Another part of the complexity is that homecare workers face many barriers to improving health and safety, given the power dynamics between workers and consumers and the lack of resources on both sides. Identifying these barriers is essential to the interventions' success. Results from focus groups suggested that homecare workers recognized multiple obstacles. Some of the most important obstacles included workers' lack of confidence in raising concerns to consumers, communication barriers between workers and consumers, and consumers' lack of resources.
The project has initiated several activities to address these obstacles. First, workers' lack of confidence in initiating changes can be improved by introducing change in small steps, learning from others' behaviors, and receiving encouragement.17 The intervention will incorporate these elements through a simple workplace/home-safety checklist and a peer mentor program. The checklist will break down the complex behavior of identifying health and safety hazards into discrete, easy-to-use segments. This will allow for the experience of small successes that build confidence. Second, the intervention's educational materials will need to include tips on facilitating communication between consumers and workers with specific culturally sensitive messages. Lastly, given the lack of resources among consumers, the project is trying to better tap into community-level resources that can be directed toward advancing workplace safety and health. We are developing community resource guides that should help homecare workers and their consumers more successfully access these resources.

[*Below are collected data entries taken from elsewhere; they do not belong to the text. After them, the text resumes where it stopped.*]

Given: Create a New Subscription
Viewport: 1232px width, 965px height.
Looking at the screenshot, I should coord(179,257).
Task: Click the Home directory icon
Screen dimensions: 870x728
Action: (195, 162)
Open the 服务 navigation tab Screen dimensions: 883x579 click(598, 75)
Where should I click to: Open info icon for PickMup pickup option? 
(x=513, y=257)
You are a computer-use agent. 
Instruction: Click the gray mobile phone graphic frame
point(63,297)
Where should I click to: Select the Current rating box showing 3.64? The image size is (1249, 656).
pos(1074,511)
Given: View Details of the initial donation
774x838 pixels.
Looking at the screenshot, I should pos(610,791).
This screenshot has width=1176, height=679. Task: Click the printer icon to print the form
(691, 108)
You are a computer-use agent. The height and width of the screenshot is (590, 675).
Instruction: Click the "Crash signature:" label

The project has also created a strong stakeholder committee to foster collaboration with community service organizations that provide these needed services.
Findings from formative research activities that are not presented in this article revealed other information such as workers' hazard awareness, consumers' perspectives, and stakeholders' views on institutional barriers to improving health and safety for workers. All of these findings will be useful to shape the design of the proposed interventions.
While formative research has often been neglected in occupational safety and health intervention studies in the past, investigators need to recognize its importance, particularly when interventions target diverse, underserved worker populations. As shown in the homecare worker intervention project, formative research allowed us to better understand the health and safety concerns of the target populations, to recognize unanticipated barriers to making safety changes, and to create culturally tailored and sensitive intervention materials. When systematically planned and properly conducted, formative research can be a valuable step to inform the development and enhance the effectiveness of the interventions.
This study was funded by the National Institute for Occupational Safety and Health (NIOSH) of the Centers for Disease Control and Prevention. The authors thank project partners from Service Employees International Union United Long-term Care for their collaboration; Sheli DeLaney for her data analyses; and Kaori Fujishiro, Cathy Heaney, David Parker, Jeff Shire, and Marie Haring Sweeney for their review of the article.
The findings and conclusions in this article are those of the authors and do not necessarily represent the views of NIOSH.